In truth, the vast outpouring of subprime and other high-risk mortgages were not underwritten by the descendants of George Bailey's savings and loan. Community-based banks and thrifts universally eschewed subprime loans if they had to fund them out of their own deposits and assume the permanent balance sheet risk.

The experienced underwriters working in their mortgage departments could readily see that there was not enough margin, even at the elevated subprime interest rates, to cover probable default losses. Accordingly, fully 82 percent of the subprime loans written during 2004–2006 were bundled, securitized, and laid off on the capital markets; that is, not retained on the balance sheets of the original lenders.

It is now evident, of course, that separation in this manner of mortgage underwriting from long-term balance sheet retention had been a fatal mistake. Yet, at the time, the official propaganda from both the Fed and Wall Street described this division of economic functions as one of the great “innovations” of modern finance because it permitted risk to be sliced, diced, and reallocated to allegedly better suited investors.

Even when dressed up in all its academic finery, however, this shiny new theory of “risk shifting” actually boiled down to a clever rationalization for money printing. There really wasn't any economic merit to it. The major attribute of structured mortgage finance was that it generated endless opportunities for rent seekers to extract fees, scalp trading spreads, and misprice the original risk as it wended its way through the chain of securitization.

The truth of the matter is that “risk” in a mortgage is created on the spot where it is approved and funded. From that point forward, every time a mortgage is handed off—from the loan production office, to the mortgage
wholesaler, to the mortgage bond underwriter, to the rating agency, to the CDO packager, to the Wall Street sales and trading desk, to the Norwegian fishing village's investment fund—the original risk gets pooled, averaged, structured, and obfuscated.

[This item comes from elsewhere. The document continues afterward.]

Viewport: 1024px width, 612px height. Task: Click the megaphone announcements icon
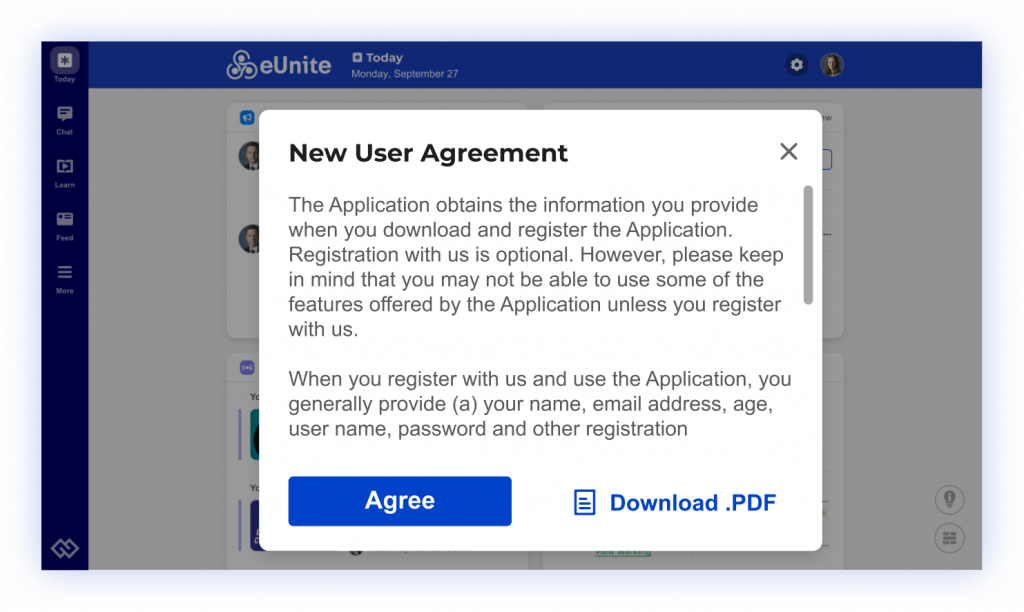pos(247,118)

Yet the original underwriting risk does not get reduced or mitigated. Therefore, the stated rationale for all of these dead-weight transaction and information costs along the way, to say nothing of the exposure to fraud, was “portfolio diversification” and investor risk selection.

As it happened, real-world outcomes have made a laughingstock of these diversification theories. The alleged gains to investors from a wider mix of geographies, mortgage structures, and borrower profiles were swamped by the disinformation that accumulated along the chain of securitization. Likewise, the tranching of securities issued by mortgage-backed conduits misled investors seeking to calibrate their exposure to losses because the risks embedded in the underlying pools were drastically underestimated.